At the junction of the White Cart and Black Cart, just upstream from where they enter the River Clyde at Renfrew we found this interesting guy who was monitoring the health of the river among other things. Alan is hanging on here as the out-flowing current was strong with the tide now receding rapidly and I was having to paddle flat out just to remain still. A weird sensation like running beside someone standing on an airport pedestrian travelator/treadmill that did weird things to your head. i.e...although moored in mid river and static the boat appeared to be moving upstream at pace while I was paddling beside it flat out, always struggling to keep up and chat - a very strange and surreal feeling. The Black Cart Water appeared too shallow for worthwhile paddling , except for maybe highest tide conditions but it runs right beside Glasgow Airport and low flying aircraft noise.
A plane landing over our heads.
And gliding over the moored boat.
What a fantastic trip... as long as you don't fall in. Around 4 hours paddling at an easy relaxed pace starting at highest tide. As the water in the river drops lower mud covered banks become a problem here when getting back out and it's best to pick your spot for an easy exit to avoid thick clinging footsteps ankle or knee deep in dirty smelly gunge at low tide. We entered and got out near the Renfrew Swing bridge but other access points around the nearby River Clyde ( like the Renfrew Ferry Slipway) are available. A five star adventure.
Fellow blogger and intrepid kayaker- Jinja Coo- is the only other person I could find online who has posted about kayaking up this neglected river and even has night time posts paddling around the upper Clyde into the heart of the City of Glasgow itself. Very helpful info as there's not much available on Scotland's urban river networks.

Meanwhile-remember the urban river mantra for kayakers- keep safe... and never capsize!  but if you do.... spit don't swallow :o) The high tide tree and low hanging leaf materiel covered by max tide in the above photo show what your insides will probably look like with urban river water inside your stomach. An option best avoided methinks.















Friday, 15 July 2016

Made of Stone. Photographs around the City of Glasgow.

                                                ALL PHOTOS CLICK FULL SCREEN.

A gallery of photos with a stone (or concrete) theme. City Centre Building. Red Sandstone Period Detail.
A couple feeding the birds. It's only when you look up at Victorian and Edwardian buildings you see the real splendour of the artwork.
Carved Lion. Old Red Sandstone Protector.
Cycle Race in Glasgow Green. Nelson's Monument. Over 40 metres tall and the first civic one in the UK to commemorate him.
Tribute to Billy Connolly- Comedian, Musician, Actor and Presenter on a new(ish) building in Anderston District. Glasgow near the spot where he lived and grew up.

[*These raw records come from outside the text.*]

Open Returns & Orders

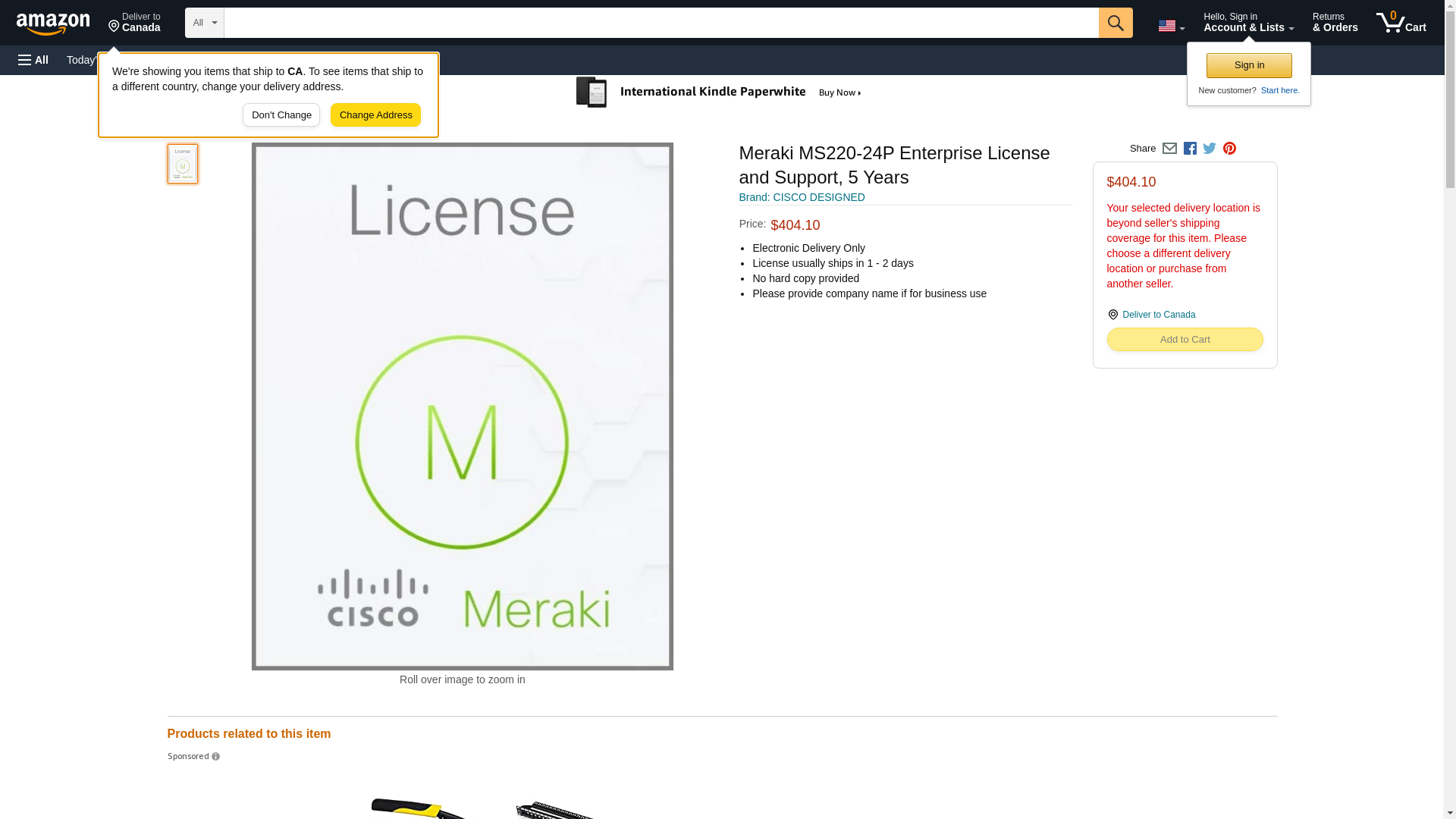click(1335, 23)
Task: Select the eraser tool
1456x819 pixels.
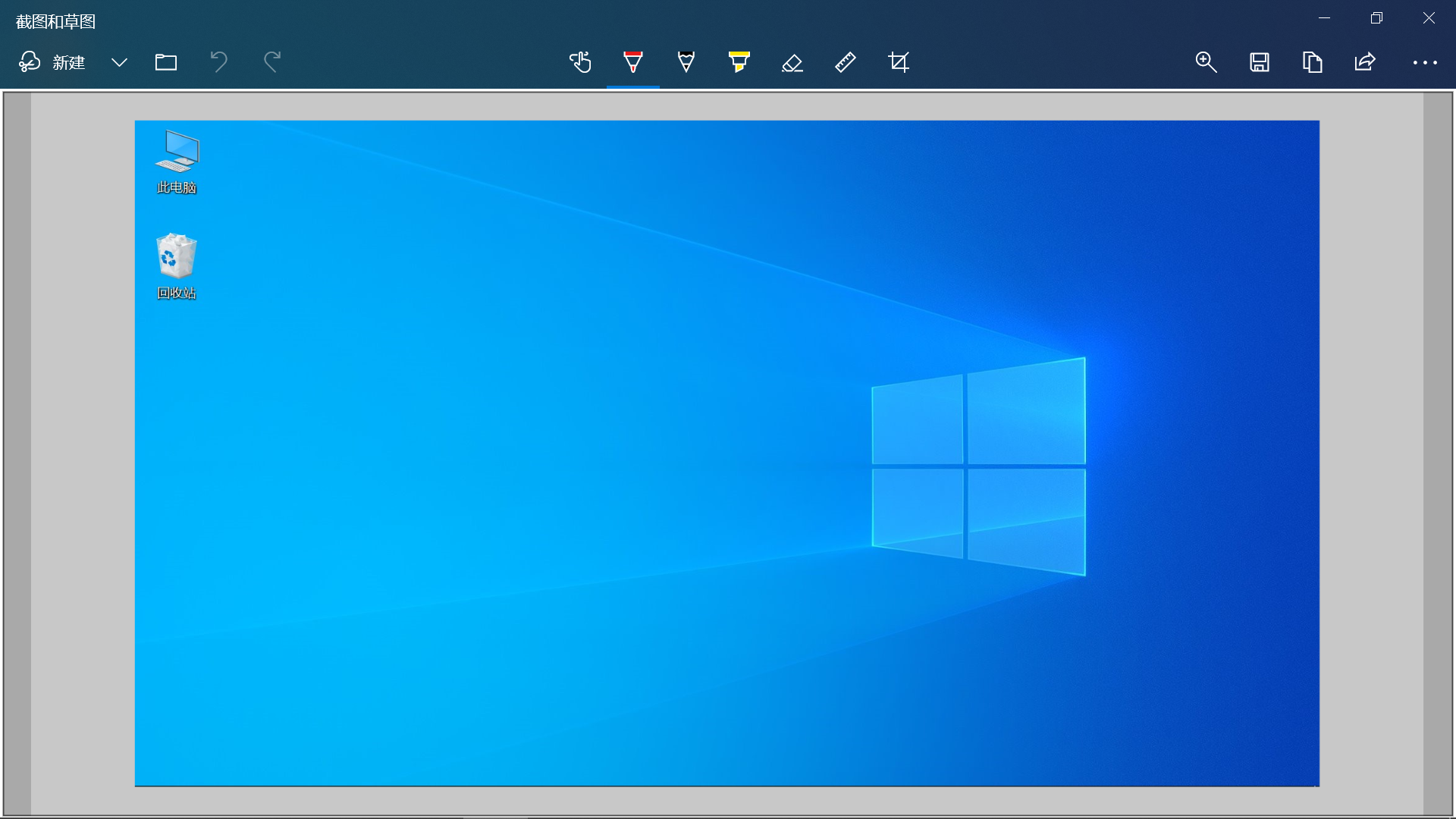Action: [x=792, y=62]
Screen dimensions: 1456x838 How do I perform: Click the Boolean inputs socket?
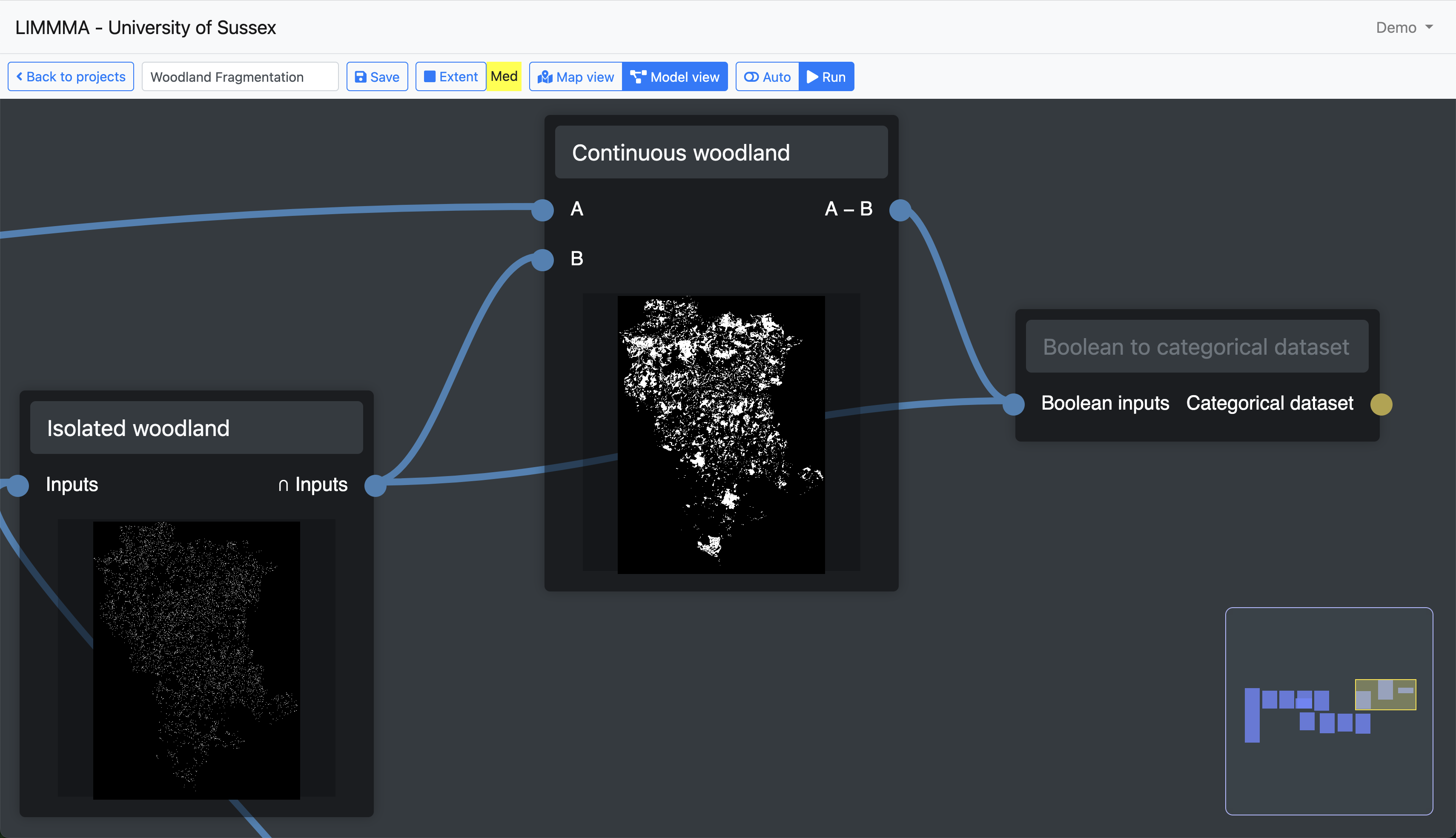click(x=1014, y=404)
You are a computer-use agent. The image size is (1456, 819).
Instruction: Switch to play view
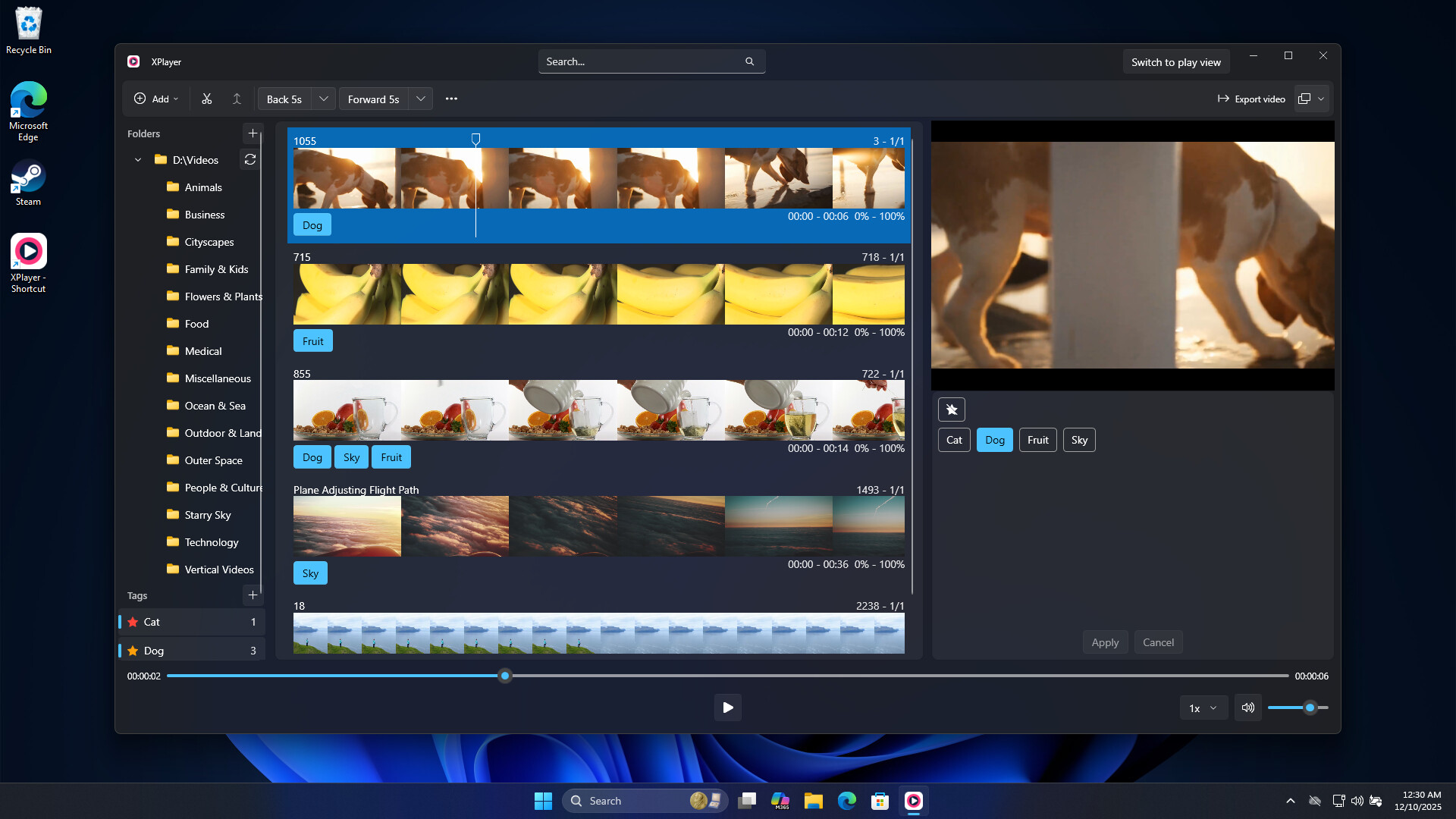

Holding up The Mitchell Library in Glasgow. Entrance.
The Gate Keepers. Pollok House.
Southern Ganglands. The "undercroft" of a dark cathedral.
Paisley Gothic.
22 floor Hi Rise.
A Lost Woody. Child's toy dropped in park, probably thrown out of pram, hence the well known saying.
Bike ride in gangland. No Alice or White Rabbit in sight here. Spooky place at night as it's deep in a dark claustrophobic wood. Grendel's lair.

Mural on wall- maybe promoting the annual Mela in Kelvingrove Park which is on this Sunday 17 July 2016.... or maybe something else entirely.
Red Sandstone buildings around Charing Cross.
St George and the Dragon. Dragon looks unhappy at rough treatment- which wouldn't be allowed today.
Popular music trio of the time. The equivalent of a "Selfie" took slightly longer to develop back then leaving plenty of time to get the "pose" just right.
Side view of spires and domes.
The angel above the ABC Music Venue in Glasgow, hence the graffiti- not American in this instance.

On another note-- does anyone have problems posting comments on here?... or viewing the photographs large screen size easily?  And if so what are they? I have taken off word verification altogether but that seems to mean you sometimes have to pick pictures from a grid to get a tick. If I leave word verification on you have to copy a word- I don't see any way around this on blogger though unless anyone has suggestions? It also sounds a hassle to change everything over to Wordpress.